About this task: The exercise asks you to copy every line below in which "input" appears.

Collected data:
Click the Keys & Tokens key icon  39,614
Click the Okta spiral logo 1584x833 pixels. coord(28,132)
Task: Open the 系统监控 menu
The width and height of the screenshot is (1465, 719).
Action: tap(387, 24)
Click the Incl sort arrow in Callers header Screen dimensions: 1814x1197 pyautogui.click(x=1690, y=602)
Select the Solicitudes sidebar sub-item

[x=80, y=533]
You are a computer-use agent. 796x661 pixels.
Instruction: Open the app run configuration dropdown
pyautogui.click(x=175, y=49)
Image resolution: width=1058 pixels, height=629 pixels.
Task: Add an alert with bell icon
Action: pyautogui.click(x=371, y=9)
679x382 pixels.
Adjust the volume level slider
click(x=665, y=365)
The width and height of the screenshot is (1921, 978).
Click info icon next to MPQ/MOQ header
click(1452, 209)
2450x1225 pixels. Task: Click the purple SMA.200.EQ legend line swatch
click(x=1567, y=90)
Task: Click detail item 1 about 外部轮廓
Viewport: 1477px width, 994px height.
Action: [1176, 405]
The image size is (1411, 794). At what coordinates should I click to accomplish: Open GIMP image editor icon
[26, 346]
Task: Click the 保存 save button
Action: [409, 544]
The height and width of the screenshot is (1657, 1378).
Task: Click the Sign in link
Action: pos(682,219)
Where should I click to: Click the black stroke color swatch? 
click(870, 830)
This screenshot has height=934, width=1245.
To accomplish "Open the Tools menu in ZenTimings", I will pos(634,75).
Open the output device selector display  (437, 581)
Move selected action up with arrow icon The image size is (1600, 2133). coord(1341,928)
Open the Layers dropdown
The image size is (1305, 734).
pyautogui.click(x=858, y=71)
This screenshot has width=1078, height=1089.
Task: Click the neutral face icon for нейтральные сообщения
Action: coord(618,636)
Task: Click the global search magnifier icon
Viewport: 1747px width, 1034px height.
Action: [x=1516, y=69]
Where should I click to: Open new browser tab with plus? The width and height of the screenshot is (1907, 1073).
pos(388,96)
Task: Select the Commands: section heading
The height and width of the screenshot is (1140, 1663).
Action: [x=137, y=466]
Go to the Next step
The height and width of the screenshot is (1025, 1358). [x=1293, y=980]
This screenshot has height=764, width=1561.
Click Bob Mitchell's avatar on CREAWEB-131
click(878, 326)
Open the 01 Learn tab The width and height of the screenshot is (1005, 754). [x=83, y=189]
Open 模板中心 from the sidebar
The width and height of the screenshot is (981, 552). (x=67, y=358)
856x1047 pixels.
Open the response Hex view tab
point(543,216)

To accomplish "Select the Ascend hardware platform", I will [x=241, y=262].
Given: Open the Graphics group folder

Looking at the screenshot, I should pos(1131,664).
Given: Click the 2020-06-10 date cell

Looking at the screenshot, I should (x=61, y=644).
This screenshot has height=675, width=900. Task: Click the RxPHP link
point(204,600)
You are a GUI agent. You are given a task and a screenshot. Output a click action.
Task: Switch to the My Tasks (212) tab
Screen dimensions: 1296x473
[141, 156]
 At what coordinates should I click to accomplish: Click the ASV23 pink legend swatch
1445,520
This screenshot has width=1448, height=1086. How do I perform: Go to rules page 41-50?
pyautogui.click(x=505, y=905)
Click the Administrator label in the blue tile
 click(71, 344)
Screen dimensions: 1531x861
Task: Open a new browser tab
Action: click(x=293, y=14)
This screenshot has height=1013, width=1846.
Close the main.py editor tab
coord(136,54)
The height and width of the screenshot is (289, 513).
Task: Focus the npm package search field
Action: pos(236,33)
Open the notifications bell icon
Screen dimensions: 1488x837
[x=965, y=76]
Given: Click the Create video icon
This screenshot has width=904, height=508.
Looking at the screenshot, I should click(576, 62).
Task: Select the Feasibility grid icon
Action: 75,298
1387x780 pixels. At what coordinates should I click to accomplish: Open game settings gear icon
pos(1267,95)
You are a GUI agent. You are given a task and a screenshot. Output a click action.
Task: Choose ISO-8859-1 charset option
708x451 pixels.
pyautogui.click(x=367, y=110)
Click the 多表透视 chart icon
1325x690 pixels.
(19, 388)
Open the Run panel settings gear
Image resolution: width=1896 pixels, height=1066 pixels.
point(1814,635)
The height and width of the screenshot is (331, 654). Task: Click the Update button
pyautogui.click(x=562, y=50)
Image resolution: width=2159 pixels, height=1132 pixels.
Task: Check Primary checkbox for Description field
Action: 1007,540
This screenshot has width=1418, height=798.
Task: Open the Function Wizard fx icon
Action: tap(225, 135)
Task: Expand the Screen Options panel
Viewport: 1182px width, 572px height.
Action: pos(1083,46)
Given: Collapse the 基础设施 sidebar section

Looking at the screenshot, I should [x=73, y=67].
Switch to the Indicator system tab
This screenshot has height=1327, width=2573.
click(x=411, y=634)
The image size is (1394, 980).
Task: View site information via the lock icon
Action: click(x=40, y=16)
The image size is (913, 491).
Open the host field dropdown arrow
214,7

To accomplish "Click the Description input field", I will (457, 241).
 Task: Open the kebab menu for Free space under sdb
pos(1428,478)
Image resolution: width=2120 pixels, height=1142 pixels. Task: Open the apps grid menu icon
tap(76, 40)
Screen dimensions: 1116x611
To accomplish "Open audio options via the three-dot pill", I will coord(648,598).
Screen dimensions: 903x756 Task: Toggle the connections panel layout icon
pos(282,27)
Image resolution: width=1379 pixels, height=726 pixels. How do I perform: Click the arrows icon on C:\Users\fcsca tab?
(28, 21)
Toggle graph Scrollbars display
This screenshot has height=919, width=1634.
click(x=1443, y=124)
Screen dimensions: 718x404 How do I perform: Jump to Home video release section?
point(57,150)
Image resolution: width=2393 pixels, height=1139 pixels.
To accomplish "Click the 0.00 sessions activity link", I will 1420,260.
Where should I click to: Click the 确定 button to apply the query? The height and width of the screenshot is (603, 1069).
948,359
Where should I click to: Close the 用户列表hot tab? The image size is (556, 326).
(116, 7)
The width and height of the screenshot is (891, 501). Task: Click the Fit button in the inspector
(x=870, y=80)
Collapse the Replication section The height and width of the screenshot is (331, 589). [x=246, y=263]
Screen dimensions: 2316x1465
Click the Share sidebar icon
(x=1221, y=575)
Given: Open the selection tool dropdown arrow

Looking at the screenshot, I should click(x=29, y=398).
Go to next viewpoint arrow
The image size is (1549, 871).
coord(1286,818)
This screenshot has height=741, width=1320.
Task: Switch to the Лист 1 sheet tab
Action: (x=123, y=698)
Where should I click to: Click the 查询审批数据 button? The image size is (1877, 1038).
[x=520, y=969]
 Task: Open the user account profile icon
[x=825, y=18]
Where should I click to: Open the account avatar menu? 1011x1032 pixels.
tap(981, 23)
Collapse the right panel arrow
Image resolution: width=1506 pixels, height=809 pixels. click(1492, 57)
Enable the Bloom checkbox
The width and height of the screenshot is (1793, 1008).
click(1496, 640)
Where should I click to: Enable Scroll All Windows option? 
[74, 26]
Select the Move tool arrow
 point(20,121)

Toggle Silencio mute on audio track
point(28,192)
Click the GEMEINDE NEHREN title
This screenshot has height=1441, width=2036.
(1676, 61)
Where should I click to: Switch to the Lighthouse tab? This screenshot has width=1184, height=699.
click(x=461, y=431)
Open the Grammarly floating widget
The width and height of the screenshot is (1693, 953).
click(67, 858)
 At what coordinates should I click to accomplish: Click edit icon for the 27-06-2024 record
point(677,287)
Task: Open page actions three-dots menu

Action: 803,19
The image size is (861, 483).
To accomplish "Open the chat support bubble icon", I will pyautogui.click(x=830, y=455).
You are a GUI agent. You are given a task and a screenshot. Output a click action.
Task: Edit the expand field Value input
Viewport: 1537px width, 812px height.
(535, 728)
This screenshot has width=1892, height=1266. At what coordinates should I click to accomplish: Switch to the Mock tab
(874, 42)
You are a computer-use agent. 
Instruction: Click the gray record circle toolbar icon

Answer section:
To accomplish "Click the Description input field", I will (457, 241).
Task: Edit the expand field Value input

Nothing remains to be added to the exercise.